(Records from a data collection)
● ● ● ●

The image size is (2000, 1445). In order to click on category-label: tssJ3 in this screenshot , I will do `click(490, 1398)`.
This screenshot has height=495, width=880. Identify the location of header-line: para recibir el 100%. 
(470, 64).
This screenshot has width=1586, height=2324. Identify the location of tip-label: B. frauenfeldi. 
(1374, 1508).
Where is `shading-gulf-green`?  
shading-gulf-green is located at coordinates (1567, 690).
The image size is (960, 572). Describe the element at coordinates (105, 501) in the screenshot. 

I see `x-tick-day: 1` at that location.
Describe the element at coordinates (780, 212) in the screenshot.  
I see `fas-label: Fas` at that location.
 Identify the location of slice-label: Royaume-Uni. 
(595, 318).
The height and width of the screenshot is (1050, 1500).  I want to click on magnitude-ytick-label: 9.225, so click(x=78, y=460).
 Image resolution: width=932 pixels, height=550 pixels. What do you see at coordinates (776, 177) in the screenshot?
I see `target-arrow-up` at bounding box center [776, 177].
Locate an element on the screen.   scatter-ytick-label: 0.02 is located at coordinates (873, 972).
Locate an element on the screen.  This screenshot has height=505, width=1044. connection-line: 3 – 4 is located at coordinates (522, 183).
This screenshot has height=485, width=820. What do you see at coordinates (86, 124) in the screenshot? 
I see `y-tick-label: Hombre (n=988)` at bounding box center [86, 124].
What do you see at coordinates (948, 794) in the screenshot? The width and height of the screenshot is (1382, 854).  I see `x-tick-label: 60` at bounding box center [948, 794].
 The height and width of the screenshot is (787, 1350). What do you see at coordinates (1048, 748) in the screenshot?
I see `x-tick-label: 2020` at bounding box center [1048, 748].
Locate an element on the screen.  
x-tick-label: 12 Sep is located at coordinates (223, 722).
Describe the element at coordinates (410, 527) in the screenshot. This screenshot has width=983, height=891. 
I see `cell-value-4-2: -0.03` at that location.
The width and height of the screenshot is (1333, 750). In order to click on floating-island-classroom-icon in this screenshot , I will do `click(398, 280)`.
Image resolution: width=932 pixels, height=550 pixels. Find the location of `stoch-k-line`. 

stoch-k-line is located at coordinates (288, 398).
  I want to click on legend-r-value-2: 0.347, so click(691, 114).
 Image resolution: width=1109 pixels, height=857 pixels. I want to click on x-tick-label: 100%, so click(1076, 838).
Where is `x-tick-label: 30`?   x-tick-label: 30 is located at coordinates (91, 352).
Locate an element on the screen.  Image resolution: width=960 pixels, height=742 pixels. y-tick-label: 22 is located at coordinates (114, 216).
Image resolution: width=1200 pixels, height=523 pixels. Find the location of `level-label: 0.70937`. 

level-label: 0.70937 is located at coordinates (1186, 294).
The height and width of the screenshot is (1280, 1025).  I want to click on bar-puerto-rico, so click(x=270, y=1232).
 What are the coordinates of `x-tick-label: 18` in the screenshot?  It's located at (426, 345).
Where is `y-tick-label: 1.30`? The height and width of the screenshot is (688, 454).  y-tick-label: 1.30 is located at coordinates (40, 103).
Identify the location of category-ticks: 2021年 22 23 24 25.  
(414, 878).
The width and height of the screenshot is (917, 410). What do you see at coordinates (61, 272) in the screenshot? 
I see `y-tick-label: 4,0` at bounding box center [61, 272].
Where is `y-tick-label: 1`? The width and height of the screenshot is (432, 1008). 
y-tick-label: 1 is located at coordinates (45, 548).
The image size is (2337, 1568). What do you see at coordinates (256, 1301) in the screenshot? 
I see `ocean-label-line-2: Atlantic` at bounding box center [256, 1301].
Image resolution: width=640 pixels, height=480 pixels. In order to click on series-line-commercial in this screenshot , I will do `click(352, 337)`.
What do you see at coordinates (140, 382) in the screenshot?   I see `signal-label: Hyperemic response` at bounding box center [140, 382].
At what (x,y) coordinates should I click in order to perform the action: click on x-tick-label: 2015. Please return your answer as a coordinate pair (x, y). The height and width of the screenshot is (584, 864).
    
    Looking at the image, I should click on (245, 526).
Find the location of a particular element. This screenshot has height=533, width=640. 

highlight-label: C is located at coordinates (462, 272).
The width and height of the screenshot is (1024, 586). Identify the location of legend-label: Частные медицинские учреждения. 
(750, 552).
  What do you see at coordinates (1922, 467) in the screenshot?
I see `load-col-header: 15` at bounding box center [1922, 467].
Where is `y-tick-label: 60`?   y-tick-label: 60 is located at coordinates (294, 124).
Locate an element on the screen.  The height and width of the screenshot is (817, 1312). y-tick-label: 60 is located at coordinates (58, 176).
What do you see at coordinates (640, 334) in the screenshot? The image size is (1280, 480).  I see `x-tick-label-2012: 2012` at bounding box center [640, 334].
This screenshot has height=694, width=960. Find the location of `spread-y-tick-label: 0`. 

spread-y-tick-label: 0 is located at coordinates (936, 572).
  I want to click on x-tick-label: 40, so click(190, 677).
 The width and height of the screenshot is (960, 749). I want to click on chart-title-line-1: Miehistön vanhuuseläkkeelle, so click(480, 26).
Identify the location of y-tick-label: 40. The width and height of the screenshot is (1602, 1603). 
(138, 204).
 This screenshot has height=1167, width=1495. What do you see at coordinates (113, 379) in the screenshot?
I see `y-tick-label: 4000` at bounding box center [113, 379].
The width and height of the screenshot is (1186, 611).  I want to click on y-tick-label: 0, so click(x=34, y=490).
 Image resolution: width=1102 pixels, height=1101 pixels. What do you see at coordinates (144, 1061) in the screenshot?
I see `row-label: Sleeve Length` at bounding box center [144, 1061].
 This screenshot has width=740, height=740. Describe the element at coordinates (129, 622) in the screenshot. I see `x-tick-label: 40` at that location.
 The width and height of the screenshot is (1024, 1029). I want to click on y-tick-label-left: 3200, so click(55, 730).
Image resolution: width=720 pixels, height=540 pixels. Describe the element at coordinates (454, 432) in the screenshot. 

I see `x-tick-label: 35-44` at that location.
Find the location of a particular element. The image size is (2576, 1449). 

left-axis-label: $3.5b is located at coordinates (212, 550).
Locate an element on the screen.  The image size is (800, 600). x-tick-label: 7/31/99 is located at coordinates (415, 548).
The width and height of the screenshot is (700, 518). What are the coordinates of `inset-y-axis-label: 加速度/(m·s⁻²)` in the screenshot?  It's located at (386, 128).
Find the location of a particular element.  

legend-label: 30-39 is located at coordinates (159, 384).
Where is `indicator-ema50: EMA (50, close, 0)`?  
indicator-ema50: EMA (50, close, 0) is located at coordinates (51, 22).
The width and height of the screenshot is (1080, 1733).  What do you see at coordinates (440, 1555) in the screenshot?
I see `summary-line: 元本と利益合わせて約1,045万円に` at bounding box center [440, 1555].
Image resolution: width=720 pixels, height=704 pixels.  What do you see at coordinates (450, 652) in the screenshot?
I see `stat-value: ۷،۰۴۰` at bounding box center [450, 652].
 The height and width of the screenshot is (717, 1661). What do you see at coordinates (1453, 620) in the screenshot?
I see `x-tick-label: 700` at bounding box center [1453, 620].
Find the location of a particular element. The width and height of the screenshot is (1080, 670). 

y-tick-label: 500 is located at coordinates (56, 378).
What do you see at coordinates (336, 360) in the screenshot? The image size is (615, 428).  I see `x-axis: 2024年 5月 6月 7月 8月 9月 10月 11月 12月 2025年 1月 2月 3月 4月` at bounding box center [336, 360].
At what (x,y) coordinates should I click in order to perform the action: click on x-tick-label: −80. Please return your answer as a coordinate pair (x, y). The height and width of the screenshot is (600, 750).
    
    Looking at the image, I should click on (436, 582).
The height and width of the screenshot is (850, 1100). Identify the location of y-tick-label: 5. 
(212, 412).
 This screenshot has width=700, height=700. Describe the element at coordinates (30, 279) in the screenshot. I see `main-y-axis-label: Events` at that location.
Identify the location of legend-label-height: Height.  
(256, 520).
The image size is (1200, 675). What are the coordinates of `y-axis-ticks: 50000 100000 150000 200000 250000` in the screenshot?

● ● ● ●

* Exercise aim
Please format the material between the lines holding "Image resolution: width=640" and "coordinates (58, 176).", inclusive, as a JSON list of strings with one string per line, leaving out any blank lines.

* Answer to the exercise
[
  "Image resolution: width=640 pixels, height=480 pixels. In order to click on series-line-commercial in this screenshot , I will do `click(352, 337)`.",
  "What do you see at coordinates (140, 382) in the screenshot?   I see `signal-label: Hyperemic response` at bounding box center [140, 382].",
  "At what (x,y) coordinates should I click in order to perform the action: click on x-tick-label: 2015. Please return your answer as a coordinate pair (x, y). The height and width of the screenshot is (584, 864).",
  "    Looking at the image, I should click on (245, 526).",
  "Find the location of a particular element. This screenshot has height=533, width=640. ",
  "highlight-label: C is located at coordinates (462, 272).",
  "The width and height of the screenshot is (1024, 586). Identify the location of legend-label: Частные медицинские учреждения. ",
  "(750, 552).",
  "  What do you see at coordinates (1922, 467) in the screenshot?",
  "I see `load-col-header: 15` at bounding box center [1922, 467].",
  "Where is `y-tick-label: 60`?   y-tick-label: 60 is located at coordinates (294, 124).",
  "Locate an element on the screen.  The height and width of the screenshot is (817, 1312). y-tick-label: 60 is located at coordinates (58, 176)."
]